Littérature étrangère

 

 

 

 

Prologue

 

 

ALEXANDER Howard Harvey, Hanns pour les intimes, nous a quittés dans la paix et la tranquillité ce vendredi 23 décembre. L’incinération aura lieu jeudi 28 décembre à 14 h 30 dans la chapelle ouest du crématorium Golders Green à Hoop Lane. Pas de fleurs, mais si vous le souhaitez, dons au profit du North London Hospice.

Daily Telegraph, 28 décembre 2006

 

 

 

Les obsèques de Hanns Alexander eurent lieu par une après-midi froide et pluvieuse, trois jours après Noël. Malgré cette conspiration de la météo et du calendrier, nombreux furent ceux qui vinrent lui rendre un dernier hommage. Plus de trois cents personnes se pressèrent dans la petite chapelle. Les membres de la synagogue, arrivés en avance et en force, avaient accaparé tous les bancs. Une quinzaine d’anciens collègues de la banque Warburg, dont l’actuel président et son prédécesseur, avaient fait le déplacement. Les plus proches amis de Hanns étaient là, tout comme la famille élargie. Ann, l’épouse qui l’avait accompagné pendant soixante ans, avait pris place au premier rang avec leurs deux filles, Jackie et Annette.

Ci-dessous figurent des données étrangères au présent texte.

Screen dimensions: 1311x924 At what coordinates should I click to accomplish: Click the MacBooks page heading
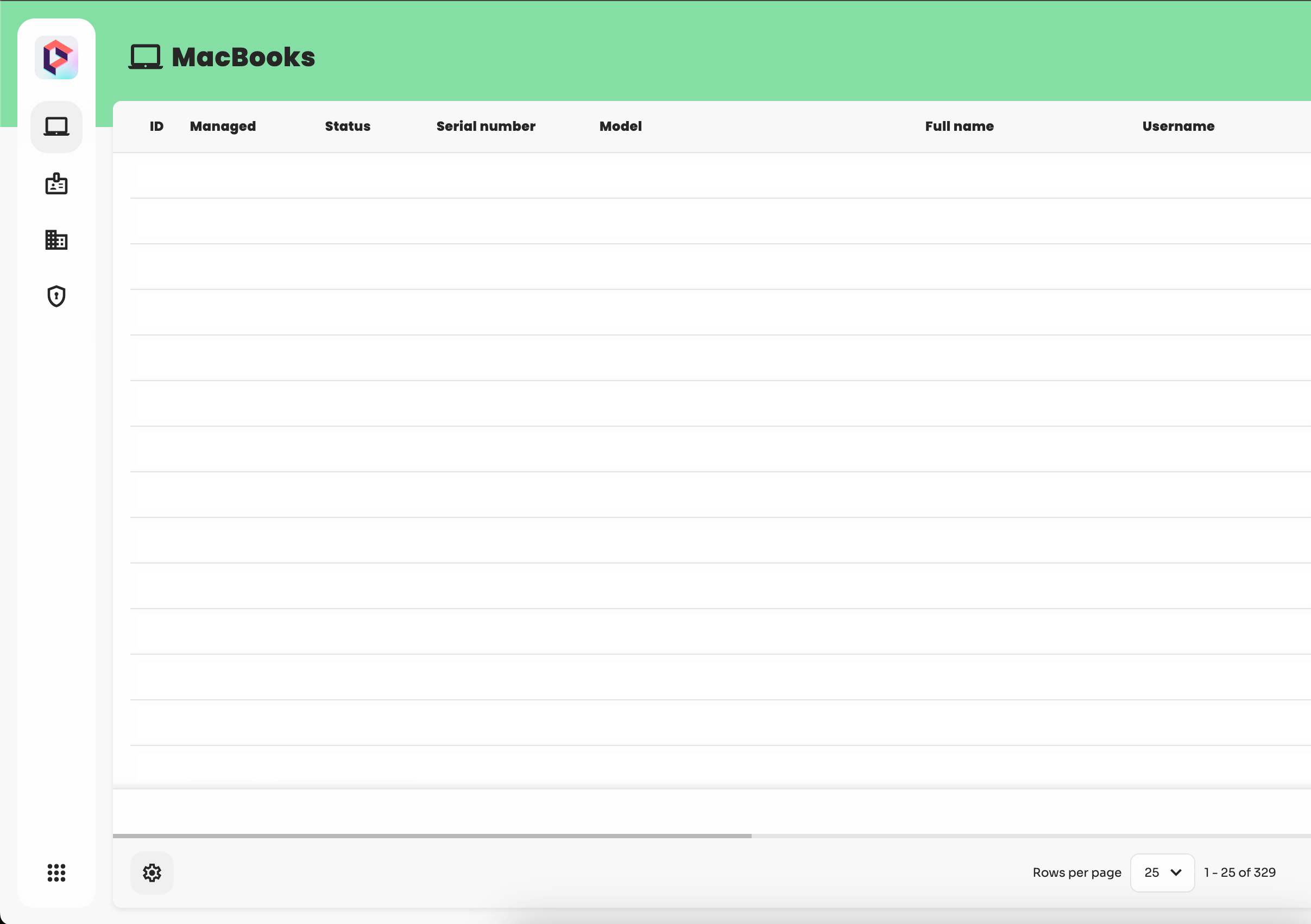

Le chantre de la synagogue récita le kaddish, la prière traditionnelle des juifs pour les morts. Puis il laissa flotter un instant de silence et, tournant le regard vers Ann et ses deux filles, ajouta quelques mots, pour dire combien cette perte qui l’attristait était immense pour la communauté. Lorsqu’il eut terminé, deux neveux de Hanns s’avancèrent pour prononcer l’éloge funèbre.

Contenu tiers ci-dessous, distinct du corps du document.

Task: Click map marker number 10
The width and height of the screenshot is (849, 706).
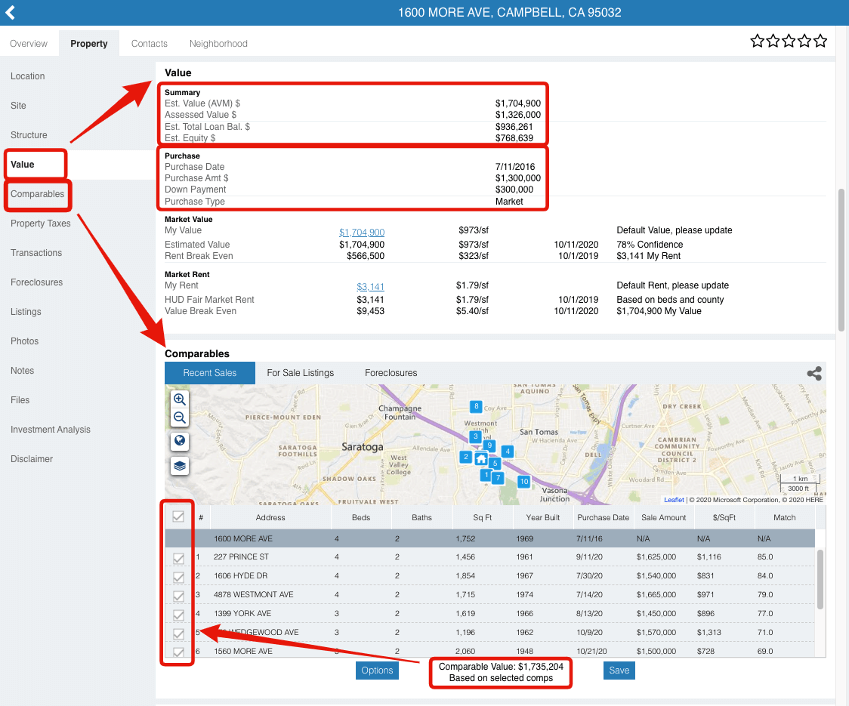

La plupart des épisodes étaient connus de tous : l’enfance à Berlin. L’exil de sa famille en Angleterre, pour fuir le régime nazi. Les faits d’armes de Hanns dans l’armée britannique, pendant la guerre. Sa carrière de petit banquier. Son dévouement à sa famille et son demi-siècle de bénévolat à la synagogue.

Un détail, cependant, prit presque toute l’assistance de court : à la fin de la guerre, Hanns avait traqué le commandant d’Auschwitz, Rudolf Höss.

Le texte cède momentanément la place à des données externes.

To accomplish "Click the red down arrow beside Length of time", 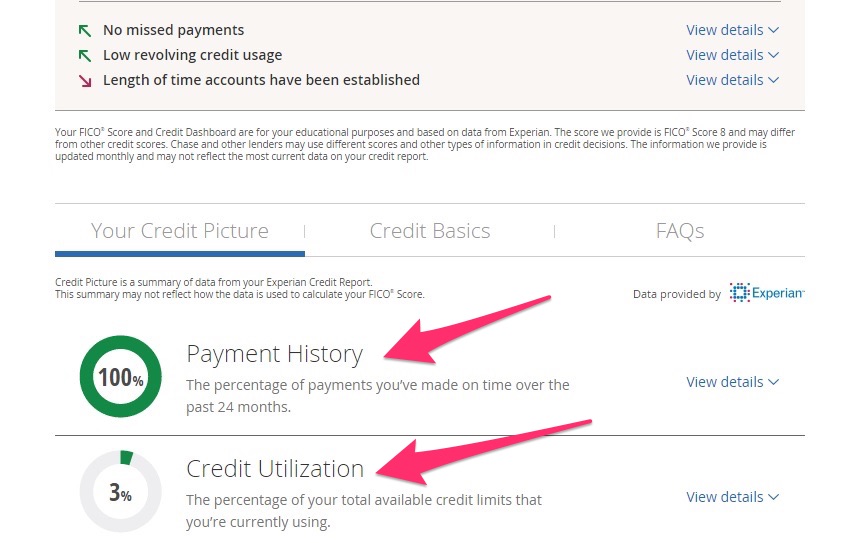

La nouvelle piqua ma curiosité. Hanns Alexander était le frère de ma grand-mère, mon grand-oncle. Dans notre enfance, on nous avait toujours recommandé, à mes cousins et à moi-même, de ne jamais lui poser de questions sur la guerre. Et voilà que j’apprenais que Hanns avait peut-être été un chasseur de nazis.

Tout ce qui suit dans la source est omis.